We study how people learn in fluid-Earth science disciplines — oceanography, atmospheric science, and hydrogeology — with a focus on the spatial reasoning these fields demand.
Our work spans three audiences: undergraduate students, future K–12 teachers, and the geoscience education research community. We pair rigorous, discipline-based education research methods with hands-on tools — rotating tanks, density demonstrations, and field studies of severe weather — to understand how spatial thinking develops and how experts pass it on to students.
Research Projects
Our projects share one question: how do people reason spatially about fluids in the Earth system, and how do they learn to do it well?

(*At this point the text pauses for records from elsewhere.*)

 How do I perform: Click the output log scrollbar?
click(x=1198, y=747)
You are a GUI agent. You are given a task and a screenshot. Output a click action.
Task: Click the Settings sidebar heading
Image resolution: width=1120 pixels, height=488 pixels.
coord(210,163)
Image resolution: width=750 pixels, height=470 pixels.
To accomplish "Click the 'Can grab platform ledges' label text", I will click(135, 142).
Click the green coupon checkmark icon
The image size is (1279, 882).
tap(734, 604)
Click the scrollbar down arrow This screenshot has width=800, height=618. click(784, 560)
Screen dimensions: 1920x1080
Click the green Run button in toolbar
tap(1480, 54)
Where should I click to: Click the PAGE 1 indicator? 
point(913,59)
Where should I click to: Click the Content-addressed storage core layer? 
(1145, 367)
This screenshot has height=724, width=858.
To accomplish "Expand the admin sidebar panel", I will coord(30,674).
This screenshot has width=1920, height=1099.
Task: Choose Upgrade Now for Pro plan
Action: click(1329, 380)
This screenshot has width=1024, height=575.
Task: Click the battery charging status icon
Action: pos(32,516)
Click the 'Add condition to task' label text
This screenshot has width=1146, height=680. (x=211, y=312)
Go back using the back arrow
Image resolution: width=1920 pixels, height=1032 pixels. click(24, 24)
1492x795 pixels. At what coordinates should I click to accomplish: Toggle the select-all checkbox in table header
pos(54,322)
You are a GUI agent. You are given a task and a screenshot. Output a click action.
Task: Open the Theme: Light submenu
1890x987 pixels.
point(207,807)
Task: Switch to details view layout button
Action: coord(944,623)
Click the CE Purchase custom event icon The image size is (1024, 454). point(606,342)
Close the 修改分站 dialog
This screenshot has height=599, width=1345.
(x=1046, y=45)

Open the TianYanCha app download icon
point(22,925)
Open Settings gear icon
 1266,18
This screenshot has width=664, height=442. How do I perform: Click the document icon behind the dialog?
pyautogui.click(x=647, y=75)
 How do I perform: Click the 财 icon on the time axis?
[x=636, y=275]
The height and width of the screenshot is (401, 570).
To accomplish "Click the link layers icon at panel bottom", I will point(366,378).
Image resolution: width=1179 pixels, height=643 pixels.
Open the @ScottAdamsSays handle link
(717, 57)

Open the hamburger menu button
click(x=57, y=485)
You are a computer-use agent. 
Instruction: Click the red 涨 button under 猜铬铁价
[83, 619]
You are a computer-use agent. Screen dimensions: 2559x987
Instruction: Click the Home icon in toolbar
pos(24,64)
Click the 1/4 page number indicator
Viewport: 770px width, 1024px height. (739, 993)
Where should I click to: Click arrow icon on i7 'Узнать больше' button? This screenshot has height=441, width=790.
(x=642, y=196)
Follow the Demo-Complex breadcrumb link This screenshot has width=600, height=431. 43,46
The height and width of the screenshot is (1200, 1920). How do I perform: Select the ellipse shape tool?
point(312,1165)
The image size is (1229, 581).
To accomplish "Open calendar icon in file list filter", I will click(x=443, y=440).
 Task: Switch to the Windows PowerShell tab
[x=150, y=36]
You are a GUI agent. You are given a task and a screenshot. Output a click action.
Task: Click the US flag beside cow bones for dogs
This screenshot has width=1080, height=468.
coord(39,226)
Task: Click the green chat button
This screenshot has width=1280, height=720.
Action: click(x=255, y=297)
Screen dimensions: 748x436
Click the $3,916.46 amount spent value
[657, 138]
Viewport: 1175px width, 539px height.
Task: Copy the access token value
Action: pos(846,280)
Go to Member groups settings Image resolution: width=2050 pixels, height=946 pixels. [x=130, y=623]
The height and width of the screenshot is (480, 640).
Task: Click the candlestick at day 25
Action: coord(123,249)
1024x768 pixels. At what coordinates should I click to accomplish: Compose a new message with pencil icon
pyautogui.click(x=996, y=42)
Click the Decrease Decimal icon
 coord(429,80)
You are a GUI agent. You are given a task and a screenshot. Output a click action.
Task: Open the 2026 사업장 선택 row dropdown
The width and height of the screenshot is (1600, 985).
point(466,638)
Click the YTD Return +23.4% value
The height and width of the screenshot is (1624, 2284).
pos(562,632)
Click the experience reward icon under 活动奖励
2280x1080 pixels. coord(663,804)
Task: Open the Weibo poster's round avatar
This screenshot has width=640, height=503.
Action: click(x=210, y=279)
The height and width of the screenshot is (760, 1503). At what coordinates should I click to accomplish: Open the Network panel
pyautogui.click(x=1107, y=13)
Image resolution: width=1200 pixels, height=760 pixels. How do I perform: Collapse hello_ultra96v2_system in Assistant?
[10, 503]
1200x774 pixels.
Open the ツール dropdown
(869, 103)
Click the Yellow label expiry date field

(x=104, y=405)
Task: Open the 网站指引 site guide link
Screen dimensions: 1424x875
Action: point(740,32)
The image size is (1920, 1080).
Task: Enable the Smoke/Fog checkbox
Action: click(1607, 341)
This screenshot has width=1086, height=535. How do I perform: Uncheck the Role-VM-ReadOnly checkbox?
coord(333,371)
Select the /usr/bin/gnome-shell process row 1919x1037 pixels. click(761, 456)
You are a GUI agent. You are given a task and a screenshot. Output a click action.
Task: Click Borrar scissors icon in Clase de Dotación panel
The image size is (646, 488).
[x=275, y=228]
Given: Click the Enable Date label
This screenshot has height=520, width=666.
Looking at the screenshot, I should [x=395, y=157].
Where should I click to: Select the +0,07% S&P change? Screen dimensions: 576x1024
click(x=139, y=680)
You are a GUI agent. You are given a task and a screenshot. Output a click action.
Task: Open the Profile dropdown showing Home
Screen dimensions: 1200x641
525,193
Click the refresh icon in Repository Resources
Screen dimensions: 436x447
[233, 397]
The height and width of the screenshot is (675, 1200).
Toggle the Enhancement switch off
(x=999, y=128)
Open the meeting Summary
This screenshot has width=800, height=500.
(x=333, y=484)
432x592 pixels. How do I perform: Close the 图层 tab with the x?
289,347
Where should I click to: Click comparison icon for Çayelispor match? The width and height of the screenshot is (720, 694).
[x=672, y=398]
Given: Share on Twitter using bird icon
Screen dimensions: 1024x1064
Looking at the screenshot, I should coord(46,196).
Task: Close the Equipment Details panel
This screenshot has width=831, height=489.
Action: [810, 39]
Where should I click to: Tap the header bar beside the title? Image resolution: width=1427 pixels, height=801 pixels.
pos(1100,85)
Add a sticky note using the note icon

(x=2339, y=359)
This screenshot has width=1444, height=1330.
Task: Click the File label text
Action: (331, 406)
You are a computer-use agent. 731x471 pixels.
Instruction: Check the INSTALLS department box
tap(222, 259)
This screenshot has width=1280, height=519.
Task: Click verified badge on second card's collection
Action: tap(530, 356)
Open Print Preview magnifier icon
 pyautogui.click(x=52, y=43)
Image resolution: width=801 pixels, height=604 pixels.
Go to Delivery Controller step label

Spatial Thinking in Hydrogeology
How students and experts predict contaminant movement through the subsurface. (NSF #2043616 / 2043620)
Density & Rotating Tanks
Using a rotating-tank lab to study how students reason about stratification and geophysical fluid dynamics. (NSF DUE-2225637)
Cognition in the Wild
Embedding researchers in convective field studies to see how experts and students reason about severe weather. (NSF AGS-2413370 / 2413371)
Atmospheric Science Education Research
Building a discipline-based education research community in the atmospheric sciences. (NSF AGS-2224006)
Spatial Thinking in Meteorology
Identifying the spatial reasoning skills essential to thinking and learning in meteorology.
Draw an Earth Scientist
Using student drawings to investigate conceptions of who geoscientists are.